I saw this funny ad last night on the TV, for a product called Lifeline Hangover Defence, which promises to be the complete hangover cure. I don’t know if it works – it probably doesn’t. But who am I to tell? Anyway, what I found more interesting is the marketing on their website, which is so wonderfully, unintentionally funny.
- They sponsor Bray Wanderers football club. They lie third last in the Irish Premier league. How apt!
- They got the HARLEQUIN LADIES’ RUGBY TEAM no less, to try their product, with amazing results apparently. I have a picture of this in my head and it ain’t pretty. Here they are “training”. One side effect of taking Lifeline is that you have to put the empty glass on your head for it to work.
- Their Managing Director is called Kevin Haig. Is it just coincidence that his surname is the same as a well-known brand of Scotch whisky?
- In his blurb he states, quite spookily, “We’re firm believers in the “win – win” approach to business and life in general – if everyone can benefit from any deal or relationship, then that’s much stronger and long-term than simply taking people’s money.” Such sound and sage advice to any budding entrepeneurs out there! Since when was “just taking people’s money” a business. It is called stealing. And yet he feels the need to point this out to people considering buying his product! That’s hilarious.
- They pitch the old Irish connection to the hilt. “Lifeline was developed as a safe, natural product for Irish drinkers.
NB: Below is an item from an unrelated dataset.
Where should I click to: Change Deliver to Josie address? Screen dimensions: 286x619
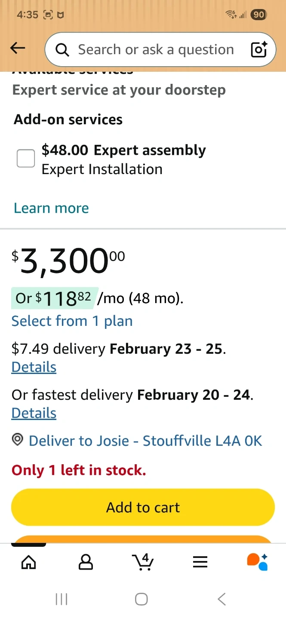(x=145, y=441)
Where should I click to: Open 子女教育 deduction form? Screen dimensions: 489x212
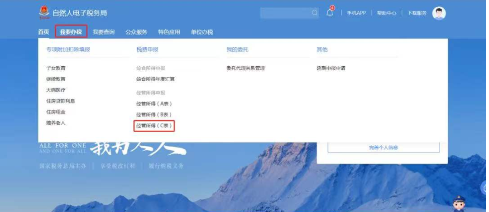point(56,68)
In Ireland we like to work hard and party hard.” And: “The fact that Lifeline is such a popular product in its native Ireland is your guarantee that it works – for if a product of this type can work in Ireland, it can work anywhere!!!” Oh god, pass me a bucket.
- What I find most fantastically funny however, is the fact that they keep harping on about how “the finest natural ingredients” blended with “the highest grade vegetable carbon” and “sourced from the crystal clear waters of the Atlantic Ocean off the clean and beautiful West coast of Ireland” make this a great product. Honestly, who gives a monkeys?! If you’re about to drink your head off and fill yourself with pint after pint of toxic chemicals, you’re hardly likely to care a jot whether those two tiny pills you took at the start are full of life-enhancing, natural ingredients, now are you? I mean, who are they kidding?! They could sell it as “the scabs squeezed off the hind legs of a syphilitic donkey” and people would still buy it.
PS: The Advertising watchdog in ireland upheld complaints about them last year.